Here, oppressed with sorrow, my heart deprived me of utterance. The Genius made no reply; but in a low tone of voice I heard him say to himself: “Let us revive the hope of this man; for if he who loves his fellow-creatures be suffered to despair, what is to become of nations? The past is perhaps but too much calculated to deject him. Let us then anticipate futurity; let us unveil the astonishing age that is about to arise, that virtue, seeing the end of its wishes, animated with new vigour, may redouble its efforts to hasten the accomplishment of it.”

[Page 119. (z).]The Chinese subjected to an insolent despotism. The emperor of China calls himself the son of heaven, that is, of God; for in the opinion of the Chinese, the material heaven, the arbiter of fatality, is the Deity himself. “The emperor only shows himself once in ten months, left the people, accustomed to see him, might lose their respect; for he holds it as a maxim, that power can only be supported by force, that the people have no idea of justice, and are not to be governed but by coercion.” Narrative of two Mahometan Travellers in 851 and 877, translated by the Abbe Renaudot in 1718.

Notwithstanding what is asserted by the missionaries, this situation has undergone no change. The bamboo still reigns in China, and the son of heaven bastinades, for the most trivial fault, the Mandarin, who, in his turn, bastinades the people. The Jesuits may tell us that this is the best governed country in the world, and its inhabitants the happiest of men: but a single letter from Amyot has convinced me, that China is a truly Turkish government, and the account of Sonnerat confirms it. See Vol. II. of Voyage aux Indes, in 4to.

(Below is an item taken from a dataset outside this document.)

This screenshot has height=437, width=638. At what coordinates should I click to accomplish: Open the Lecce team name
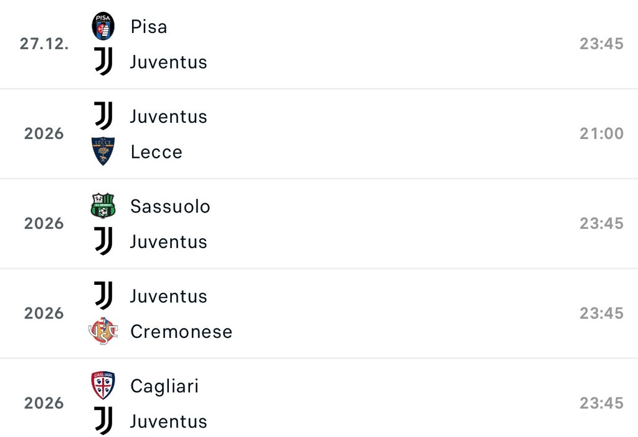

The irremediable vice of their language. As long as the Chinese shall in writing make use of their present characters, they can be expected to make no progress in civilization. The necessary introductory step must be the giving them an alphabet like our own, or the substituting in the room of their language that of the Tartars: the improvement made in the latter by M. de Lengles, is calculated to introduce this change. See the Mantchou alphabet, the production of a mind truly learned in the formation of language.

[Page 119. (1.)]In the North I see nothing but serfs reduced to the level of cattle. When this was written the revolution in Poland had not taken place. I beg leave to apologise to the virtuous nobles and the enlightened prince by whom it was effected.